I haven't done much with normal maps yet, but I tried one time and got some seams. You may want to specify how to get rid of these seams. (Could be that I was using mental ray and not a realtime shader)
That brings me to another one, shaders. I hardly talked to a single company at siggraph this year that wasn't interested in hiring some on that could do shaders. Making a tutorial on how to set up good looking shaders would be awesome. You could go through and make something like a head with a helmet that is made of two or three materials and show us how to make the shader work on flesh, metal helmet, leather straps, etc.

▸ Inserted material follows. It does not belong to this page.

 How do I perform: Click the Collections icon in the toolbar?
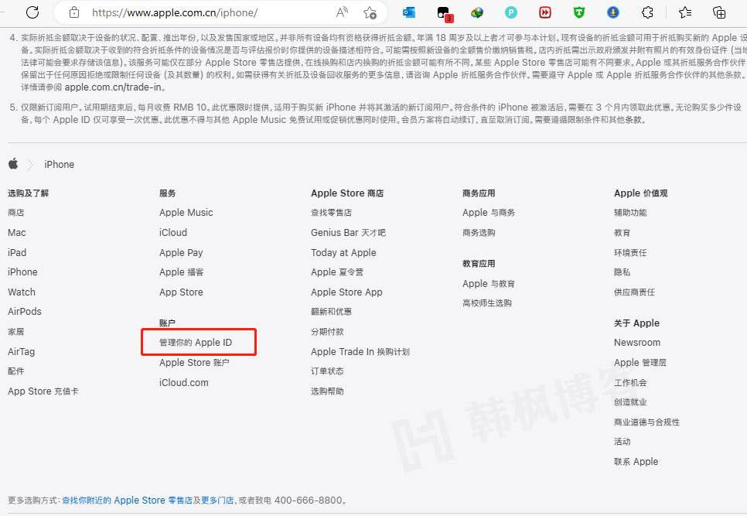click(718, 12)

Another thing that would help are the little things you do after a model is complete that make it ready for the game. By this I mean, how do you make something like an attachment point? How do you tell the game where to put that shiny new pistol you just acquired?
12-20-2006, 04:20 PM
its depending on the asset (char vs prop vs env) and the engine, here are some problems i recall off the top of my head i run into often
transperancy sorting issues
ghosting on your alpha textures
frozen-transforms (maya) issues
size/scale relations on ALL projects
collision only (body-doubles)
above all else.. CLIENT EDITS, EDITS, AND MORE EDITS
the most frustrating thing i encountered was how important it gets to create your assets in a smart process that allows for easy editing down the line. A race track seems like an easy thing to create, then you realize 40 hours later they dont like the layout and you have to start over bc no one expected (or told you) that the course layout could dramatically change. and this CAN happen after uving, texturing... it does happen
each engine (especially older stuff) is going to have limitations or specific issues. Its really upto a company to xfer the information to you.
12-20-2006, 07:30 PM
Putting them in-game :D
12-21-2006, 01:51 PM
well yes, I have to deal with just environments. So this is probably alot easier than dealing with characters with normal maps and insertion points. All I would hav to do is just put it in the engine and do a quick walkthrough to make sure there arent any missing polys and that everything came through ok. But aside from that I know that when they put in the characters and props into my level, they have to go on where my level was built at.
Any place Ive had to deal with, if they want you to put stuff into an engine, they will spend some time and teach you the engine before you do anything. I havent met a company yet that expects you to know some weird engine. Now i have seen some companies that expect you to know a bit about the big engines like Source and the Unreal engines, but other than that, even those companies will deal with you if you dont know how to run the engine entirely. So Id say go and read some Hammer tuts on its editor and maybe get some brief knowledge of the new Unreal Engine.
12-21-2006, 04:26 PM
thanks for replies
well i'm kinda stuck with my dissertation. its a BSC degree so needs to have a strong technical asspect that solves some kind of problem. i wanted to make a small series of video tutorials on how to make a character for games - the considerations and the processes.
i like the idea of doing a project on HLSL shaders but my programming has always been very weak. plus i'm not sure what my purpose would be.
i'm really stuck, i hate the fact that i'll mess up my degree because i don't know how to do a dissertation. my brothers doing a BA course and they can do wot ever they want for their final project.